- Passage for review
Stade Delort
- Full name: Stade Pierre-Delort
- Address: 72 Rue Raymond Teisseire 13009 Marseille, Provence-Alpes-Côte d'Azur, France
- Coordinates: 43°16′08″N 5°23′56″E﻿ / ﻿43.269°N 5.399°E
- Owner: City of Marseille
- Capacity: 5,000

Construction
- Renovated: 2014

Tenants
- Blue Stars de Marseille [fr]

= Stade Delort =

Stadium in Marseille, France

The Stade Pierre-Delort is a multi-purpose stadium located in Marseille, France. It is located between the Stade Vélodrome and the Huveaune. The stadium hosts rugby matches, athletics competitions, and is the home ground of American football club Blue Stars de Marseille.

== History ==
Recent reconfiguration work with that of the Stade Velodrome adds value to this sector of the city and groups together Stade Velodrome, the Sports Palace, and Delort Stadium.

Its capacity is currently 5,000 people.

Its main features are the presence of a rugby field with natural grass and which is approved to receive the level of rugby competitions Pro D2 and TOP 14. There is also an athletics track around the green square and three covered stands with a total capacity of 5,000 seating places. The stadium has a grandstand with a capacity of 2,300 including hospitalities, seats, locker rooms, dressing rooms, and offices. There are also two covered stands of modular metal of 1,200 to 1,300 seating capacity, the first at the eastern corner of the stadium and the second at the western corner of the level. Capacity may occasionally pass 5,000 to 15,000 places if needed.

- Input data
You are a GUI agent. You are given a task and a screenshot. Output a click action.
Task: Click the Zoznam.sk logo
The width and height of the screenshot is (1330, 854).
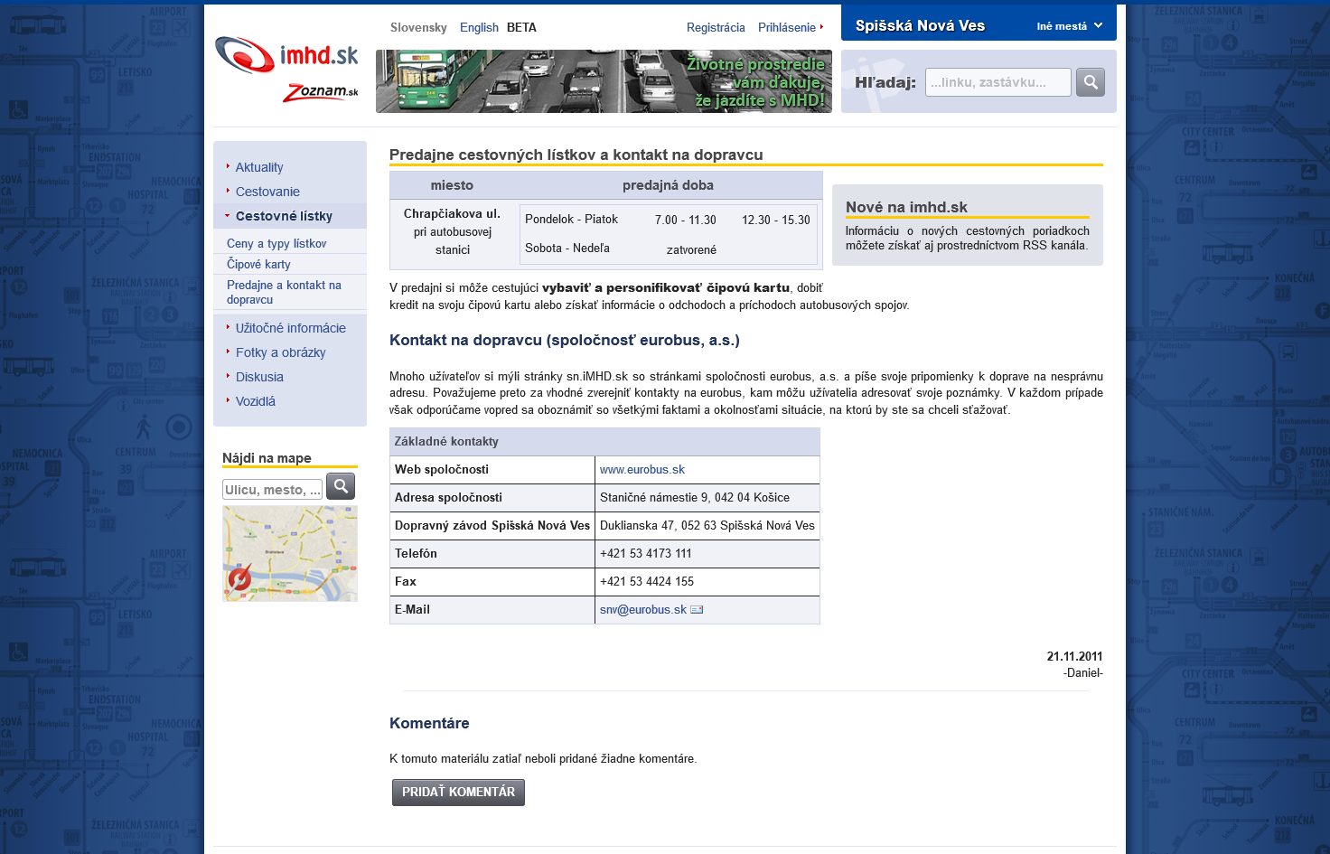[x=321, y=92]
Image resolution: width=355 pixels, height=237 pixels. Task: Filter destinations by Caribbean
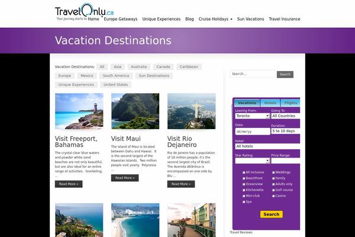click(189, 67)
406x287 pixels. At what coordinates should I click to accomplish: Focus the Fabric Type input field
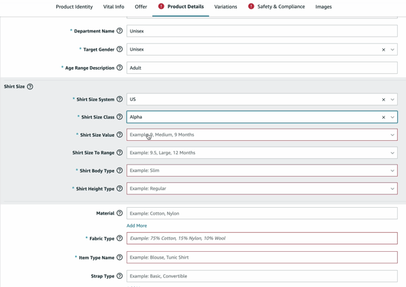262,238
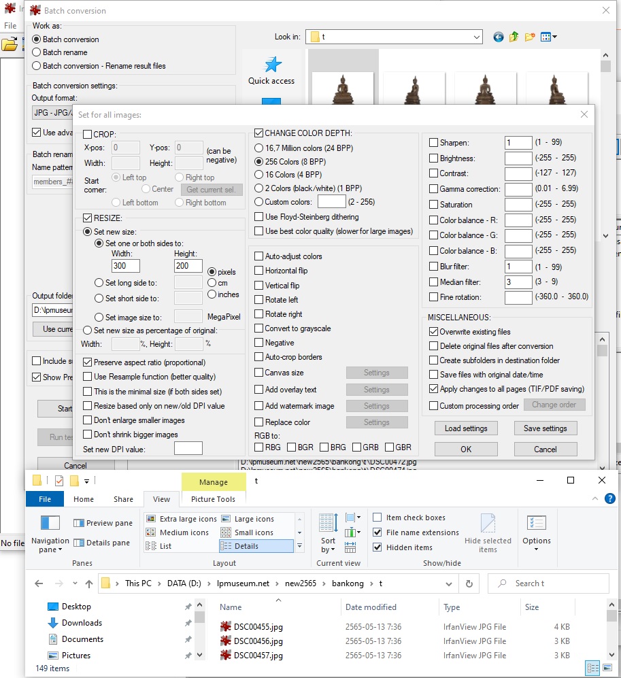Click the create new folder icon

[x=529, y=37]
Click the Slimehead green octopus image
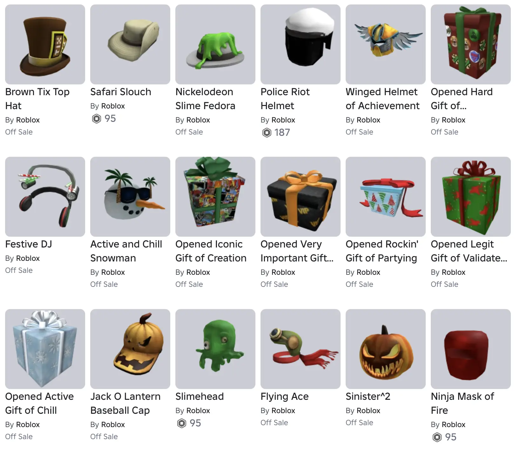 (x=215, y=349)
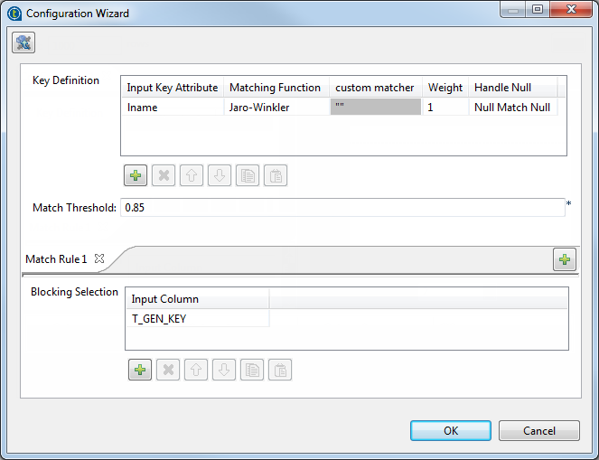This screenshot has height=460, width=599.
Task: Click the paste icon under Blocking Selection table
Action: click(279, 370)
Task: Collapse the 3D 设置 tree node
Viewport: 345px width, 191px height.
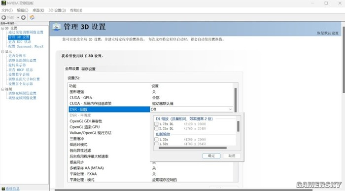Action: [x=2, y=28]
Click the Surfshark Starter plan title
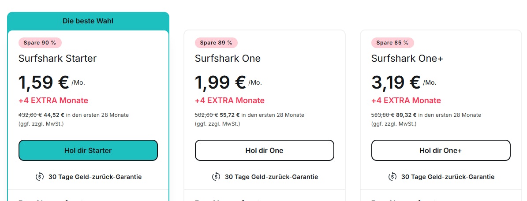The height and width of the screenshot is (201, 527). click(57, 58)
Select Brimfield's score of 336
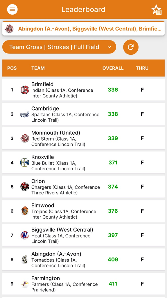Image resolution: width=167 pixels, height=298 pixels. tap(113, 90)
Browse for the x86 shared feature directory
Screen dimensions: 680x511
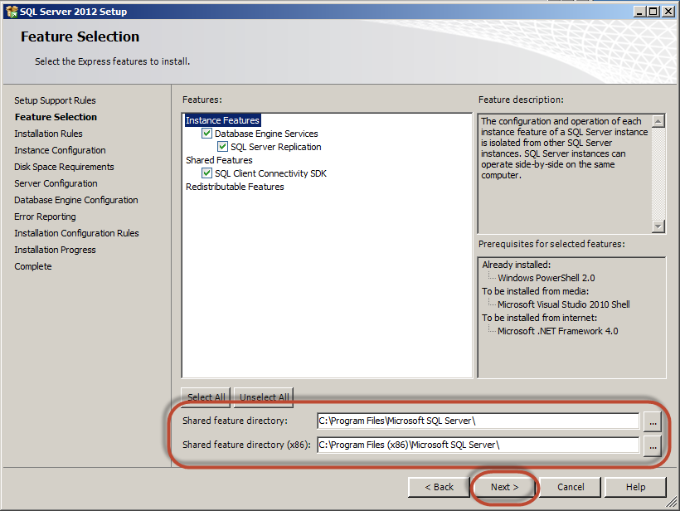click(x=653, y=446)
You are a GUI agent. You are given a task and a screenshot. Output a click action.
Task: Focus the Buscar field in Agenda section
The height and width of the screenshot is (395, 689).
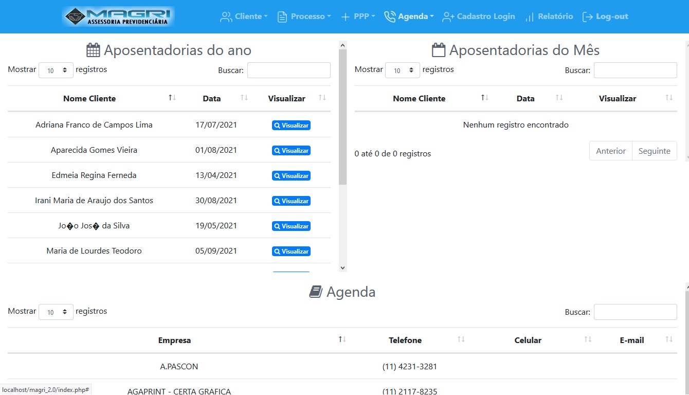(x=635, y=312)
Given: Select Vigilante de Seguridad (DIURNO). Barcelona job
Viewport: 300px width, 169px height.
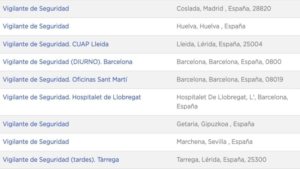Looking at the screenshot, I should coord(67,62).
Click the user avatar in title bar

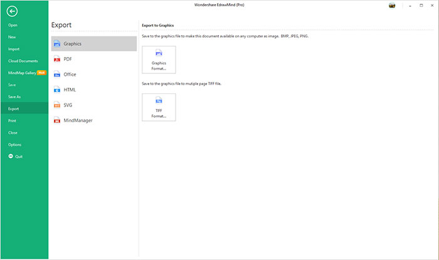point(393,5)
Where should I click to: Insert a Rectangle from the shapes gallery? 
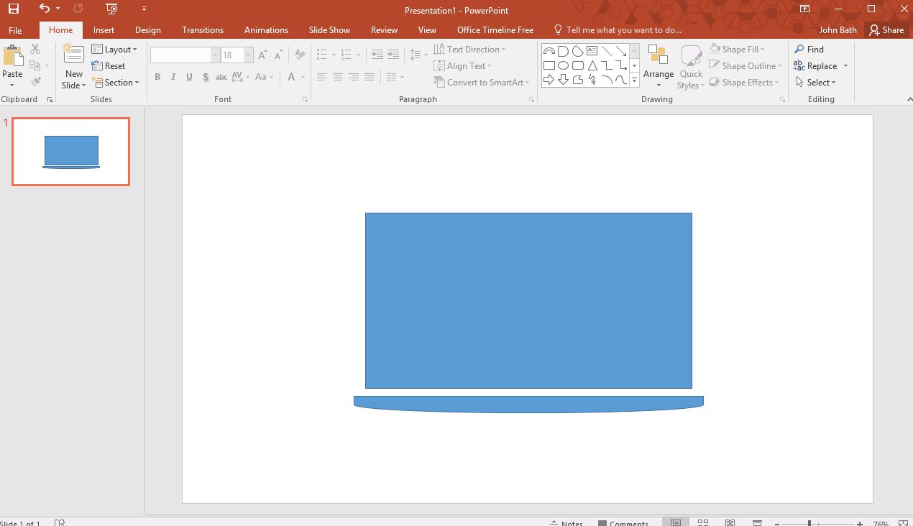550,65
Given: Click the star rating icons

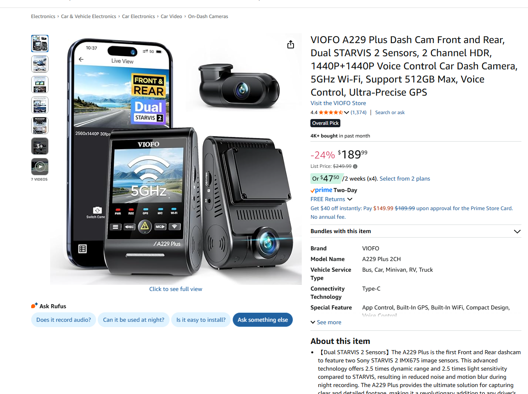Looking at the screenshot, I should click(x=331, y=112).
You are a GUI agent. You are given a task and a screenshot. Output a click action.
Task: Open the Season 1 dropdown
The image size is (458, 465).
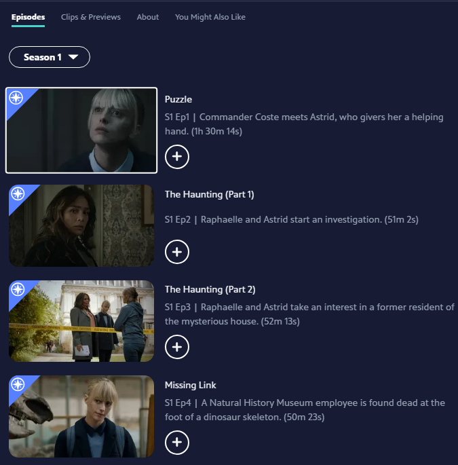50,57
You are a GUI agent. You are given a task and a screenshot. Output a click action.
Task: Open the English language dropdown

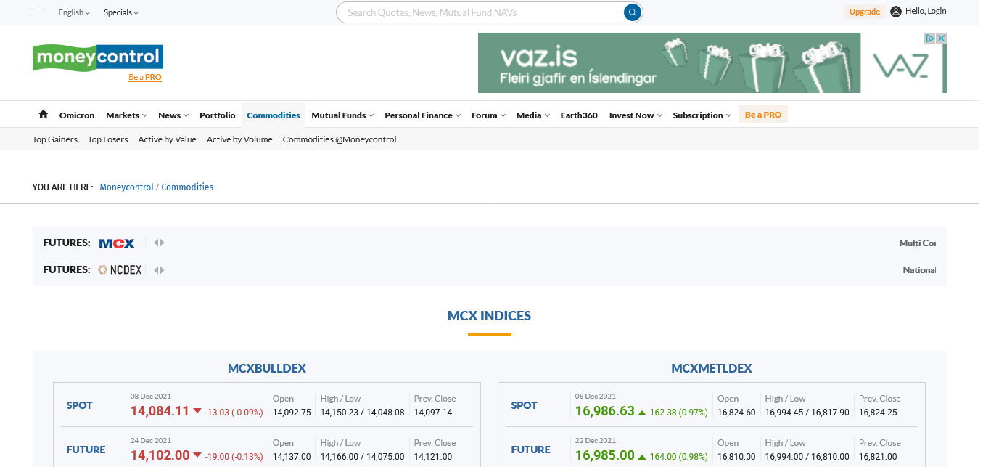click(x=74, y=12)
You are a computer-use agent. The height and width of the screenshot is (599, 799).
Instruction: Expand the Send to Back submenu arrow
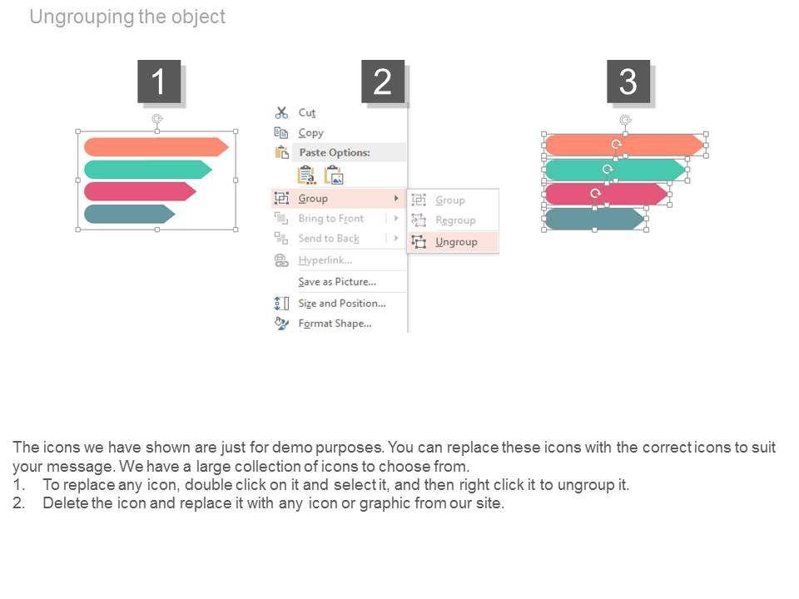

- Requirement
In the Stade Delort text, what does the grandstand with a capacity of 2,300 include? List every item. Rely only on the stadium text, not on the listing.

- Answer to this task
Hospitalities, seats, locker rooms, dressing rooms, and offices.